──────── Okunacak metin
Miras Konusunda Hemen Hepimiz Cahiliz

Günümüzün Müslümanları, kalan mirastan kimin ne kadar pay alacağı konusunda doğru dürüst bir bilgiye sahip değildir. İslâmî duyarlılık olmayınca, sorun gayri ihtiyari olarak ya mahkemelerde çözülebilmekte, ya da nefsanî/şeytanî tahriklerin etkisiyle kaotik aile facialarına yol açan şiddete de dönüşebilmektedir. Hak-hukuk konusunda hassas olan şuurlu Müslümanlar ise, miras konusunda da kul/kardeş hakkına girmemek adına azamî şekilde dikkatli davranmalı ve İslâm’da miras ilmi/hukuku anlamında kullanılan “Ferâiz” hakkında bilgi sahibi olmalıdır. Feraiz ilminin gayesi, mirasın İslâm’ın öngördüğü âdil bir şekilde bölüştürülmesi anlamında hak sahiplerine haklarını ulaştırmaktır.

Nitekim her şeyi çok iyi bilen, hüküm ve hikmet sahibi C. Hak, kitabında, “Bu hisseler, Allah'tan birer farîzadır” (en-Nisâ: 11) tespitini yaptıktan sonra hisselerin kimler arasında nasıl paylaştırılması gerektiğini ayrıntılı olarak açıklamış (en-Nisâ: 7, 11-12, 176. el-Enfâl: 75) ve Peygamberimiz (sav) de “Feraiz ilmini öğreniniz ve onu insanlara öğretiniz. Çünkü o, ilmin yarısıdır, unutulur ve o, ümmetinden kaldırılan ilimlerin ilki olacaktır.” (Tirmizi; Ferâiz: 2) tavsiyesinde bulunmuştur. Böylece olası ihtilafların doğmaması için, (mal ve/ya ilim sahibi) Müslümanlara bu yönde yol gösterilmiştir.

Başta günümüzün İslâm âlimleri olmak üzere zengin Müslümanlar, Allah’ın ve Peygamberimizin (sav) uyarılarına rağmen bu bilim dalını ihmal ettikleri ve uygulamadıkları için, toplumsal âfetlerin çoğalmasına sebebiyet verdi. Şüphesiz burada aslında Müslümanların dünyevîleşmenin keyfiyetine bağlı olarak feraiz ilminin terk edilmesinin doğurduğu sorunlar/sıkıntılar yaşanmaktadır. Öyle ise bizden kısaca bazı tavsiyeler:

Ey Miras Bırakacak Olan Anneler-Babalar!

  • Hem helal yollardan para kazanın, malın zekâtını verin, sadakada bulunun, hem de hayırlı evlatlar yetiştirin. Geride miras olarak helal mal bırakanların ahlâklı/terbiyeli evlatları da feraize riayet eder ve mal yüzünden birbirlerine girmez. Mahşerde bundan dolayı hesap vermek kolaylaşır.
────────────────
──────── Alıntılanan veriler
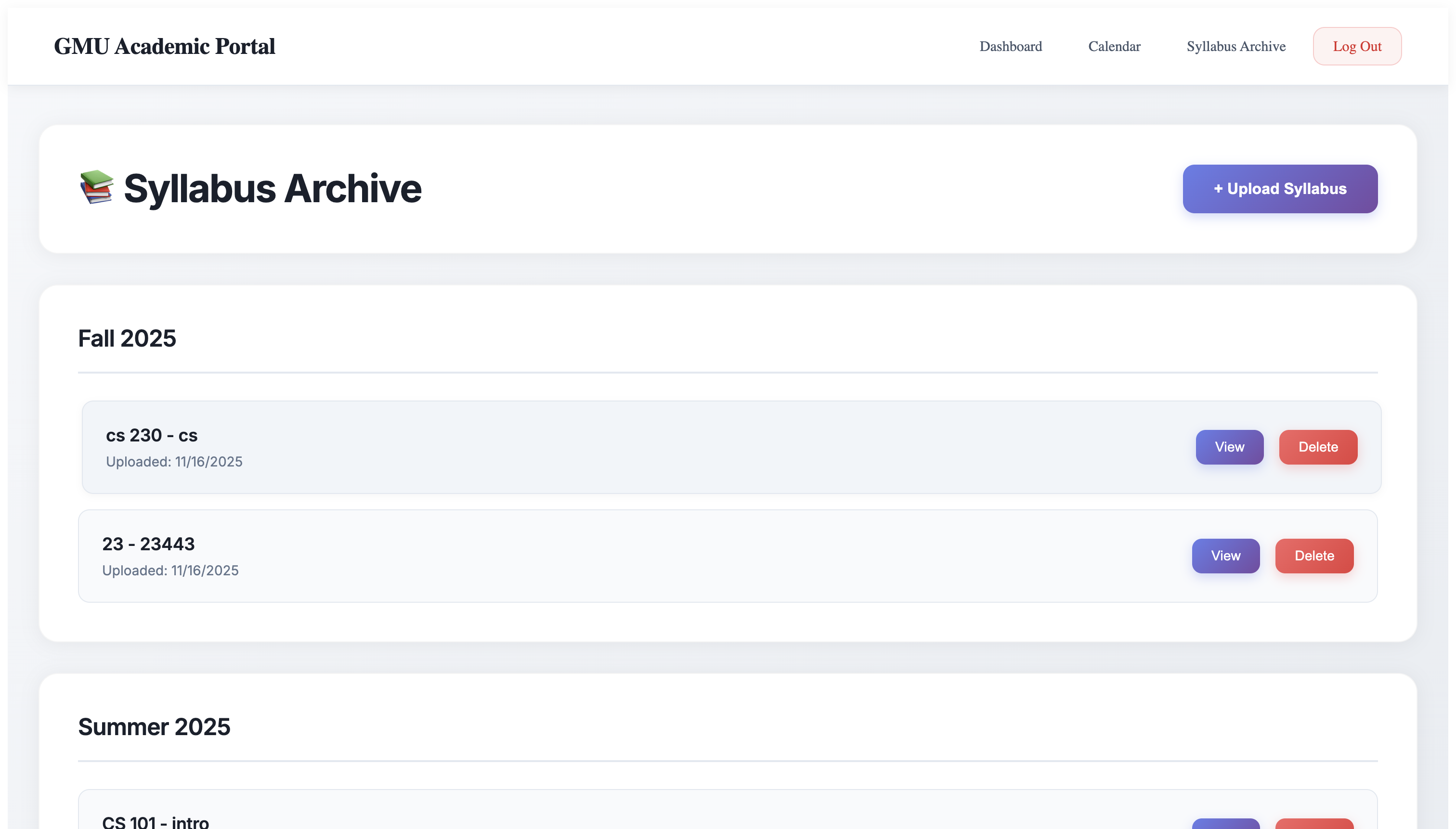This screenshot has height=829, width=1456.
Task: Click the GMU Academic Portal title
Action: point(164,46)
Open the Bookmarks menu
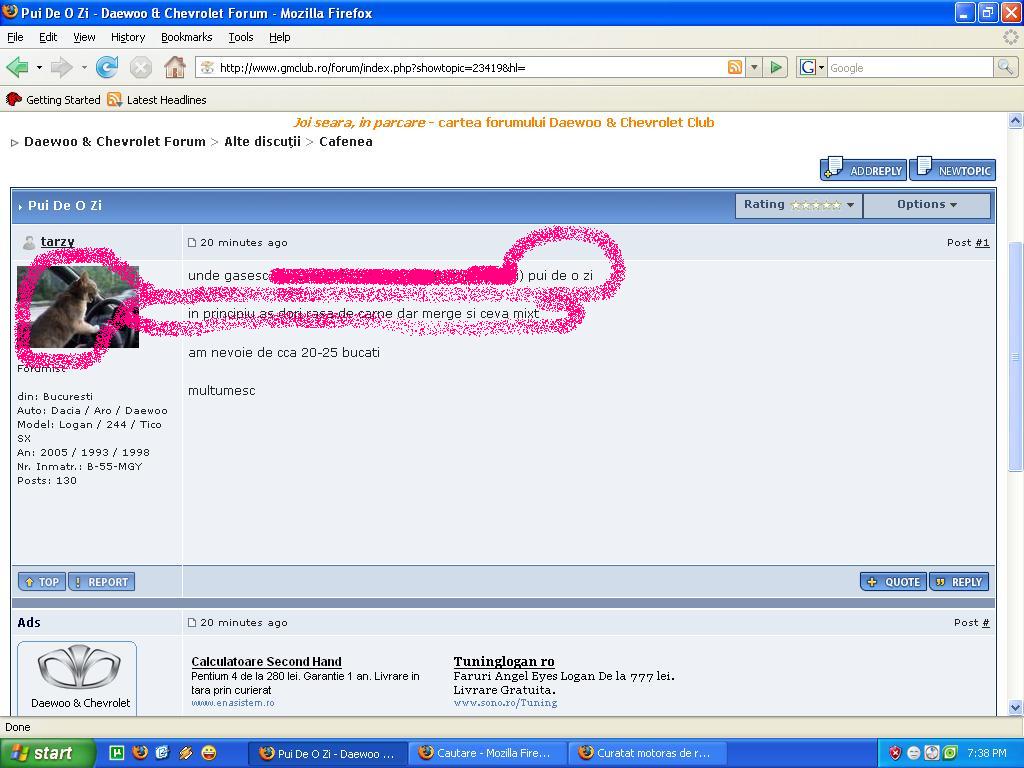Image resolution: width=1024 pixels, height=768 pixels. [186, 37]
────────────────
» Göreviniz
Miras ve feraiz konulu yazıyı son cümlesinden itibaren sürdürün.

» Alıştırma yanıtı
  • Ölmeden önce bir vasiyetname ile evlatlarınıza ve topluma örnek olmak adına Allah rızası için, malınızın bir kısmını (azamî 1/3) sadaka-i cariye sevabı kazanmak ümidiyle hayır işleri için vakfedin.
  • Ölmeden önce evlatlarınızdan habersiz olarak malınızla ilgili hiçbir kimse ile muvazaalı bir işlem yapmayınız. Aksi takdirde bu durum, mirasta hak kaybına ve miras kalan taşınmazın paylaştırılması esnasında evlatlar/hak sahipleri arasında anlaşmazlıklara yol açabilir. Bundan dolayı da ahirette müşkül duruma düşebilirsiniz.

Ey Mirastan Hak Sahibi Olan Müslümanlar!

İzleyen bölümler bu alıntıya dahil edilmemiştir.